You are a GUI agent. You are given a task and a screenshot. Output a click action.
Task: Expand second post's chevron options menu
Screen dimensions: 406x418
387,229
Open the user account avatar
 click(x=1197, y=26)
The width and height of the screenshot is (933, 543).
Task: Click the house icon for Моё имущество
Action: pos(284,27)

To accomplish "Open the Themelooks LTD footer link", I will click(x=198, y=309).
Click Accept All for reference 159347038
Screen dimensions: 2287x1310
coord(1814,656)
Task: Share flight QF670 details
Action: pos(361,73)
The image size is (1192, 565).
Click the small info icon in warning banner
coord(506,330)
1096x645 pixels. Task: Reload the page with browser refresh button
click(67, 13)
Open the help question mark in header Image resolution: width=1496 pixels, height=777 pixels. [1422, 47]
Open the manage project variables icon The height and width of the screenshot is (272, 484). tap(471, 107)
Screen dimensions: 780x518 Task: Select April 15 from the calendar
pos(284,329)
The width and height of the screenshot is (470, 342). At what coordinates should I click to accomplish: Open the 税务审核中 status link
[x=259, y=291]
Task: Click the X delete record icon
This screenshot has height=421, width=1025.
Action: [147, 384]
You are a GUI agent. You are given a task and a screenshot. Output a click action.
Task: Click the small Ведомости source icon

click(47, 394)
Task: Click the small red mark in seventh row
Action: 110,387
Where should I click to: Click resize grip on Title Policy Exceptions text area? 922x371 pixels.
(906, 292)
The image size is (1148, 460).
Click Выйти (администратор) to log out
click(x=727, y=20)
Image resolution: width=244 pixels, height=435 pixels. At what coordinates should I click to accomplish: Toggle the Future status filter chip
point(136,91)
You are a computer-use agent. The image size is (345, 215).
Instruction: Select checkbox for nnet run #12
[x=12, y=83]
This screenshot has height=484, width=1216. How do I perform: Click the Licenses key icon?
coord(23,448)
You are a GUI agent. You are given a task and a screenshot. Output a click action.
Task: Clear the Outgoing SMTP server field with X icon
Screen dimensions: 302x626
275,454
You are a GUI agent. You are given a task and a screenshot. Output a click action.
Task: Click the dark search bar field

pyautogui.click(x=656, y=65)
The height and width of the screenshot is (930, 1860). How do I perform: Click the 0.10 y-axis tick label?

━━━━━━━━

> _Task directions_
Reproduce all of the material above verbatim, line for line, in its original order.

> _Response to this exercise_
You are a GUI agent. You are given a task and a screenshot. Output a click action.
Task: Expand second post's chevron options menu
Screen dimensions: 406x418
387,229
Open the user account avatar
 click(x=1197, y=26)
The width and height of the screenshot is (933, 543).
Task: Click the house icon for Моё имущество
Action: pos(284,27)

To accomplish "Open the Themelooks LTD footer link", I will click(x=198, y=309).
Click Accept All for reference 159347038
Screen dimensions: 2287x1310
coord(1814,656)
Task: Share flight QF670 details
Action: pos(361,73)
The image size is (1192, 565).
Click the small info icon in warning banner
coord(506,330)
1096x645 pixels. Task: Reload the page with browser refresh button
click(67, 13)
Open the help question mark in header Image resolution: width=1496 pixels, height=777 pixels. [1422, 47]
Open the manage project variables icon The height and width of the screenshot is (272, 484). tap(471, 107)
Screen dimensions: 780x518 Task: Select April 15 from the calendar
pos(284,329)
The width and height of the screenshot is (470, 342). At what coordinates should I click to accomplish: Open the 税务审核中 status link
[x=259, y=291]
Task: Click the X delete record icon
This screenshot has height=421, width=1025.
Action: [147, 384]
You are a GUI agent. You are given a task and a screenshot. Output a click action.
Task: Click the small Ведомости source icon

click(47, 394)
Task: Click the small red mark in seventh row
Action: 110,387
Where should I click to: Click resize grip on Title Policy Exceptions text area? 922x371 pixels.
(906, 292)
The image size is (1148, 460).
Click Выйти (администратор) to log out
click(x=727, y=20)
Image resolution: width=244 pixels, height=435 pixels. At what coordinates should I click to accomplish: Toggle the Future status filter chip
point(136,91)
You are a computer-use agent. The image size is (345, 215).
Instruction: Select checkbox for nnet run #12
[x=12, y=83]
This screenshot has height=484, width=1216. How do I perform: Click the Licenses key icon?
coord(23,448)
You are a GUI agent. You are given a task and a screenshot. Output a click action.
Task: Clear the Outgoing SMTP server field with X icon
Screen dimensions: 302x626
275,454
You are a GUI agent. You are given a task and a screenshot. Output a click action.
Task: Click the dark search bar field

pyautogui.click(x=656, y=65)
The height and width of the screenshot is (930, 1860). How do I perform: Click the 0.10 y-axis tick label?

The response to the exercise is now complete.